Default isn’t an option, or at least it shouldn’t be, since economists warn that it would have "massive and far-reaching" impact on global trade, pushing other countries into a recession. The cuts Republicans are now united behind could eliminate 780,000 jobs by the end of next year, and “meaningfully increase the likelihood” of a recession, according to Moody’s Analytics latest report.
That’s the Republican plan heading into 2024: inflict maximum economic pain through default or draconian spending cuts and then pin it on Biden.
Meanwhile, the Biden team is facing a difficult decision: Biden can negotiate with the radicals and hurt the economy, or he can act unilaterally to raise the debt ceiling. So far, that doesn’t seem like an option he’s seriously considering. Treasury Secretary Janet Yellen said over the weekend that Biden using his authority to override Congress on this one would create a constitutional crisis, although many believe the 14th Amendment gives the president authority to go it alone to ensure the government’s bills are paid on time.

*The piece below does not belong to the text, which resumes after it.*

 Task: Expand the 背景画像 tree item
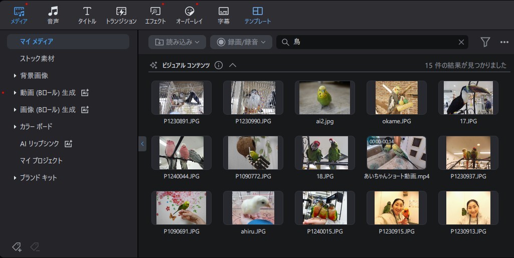[15, 76]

Biden has a crisis on his hands either way, and he shouldn’t look to Republicans to help in any way, shape or form. By the end of May, Biden will have to decide whether he wants to test the 14th Amendment to raise the debt ceiling and potentially invoke a constitutional crisis that would play out in court after House Republicans sue for using an untested power, or whether he lets Republicans shove us all off the economic cliff. It’s a stark choice, but one Biden is increasingly likely going to have to make because the consequences will soon be felt by all.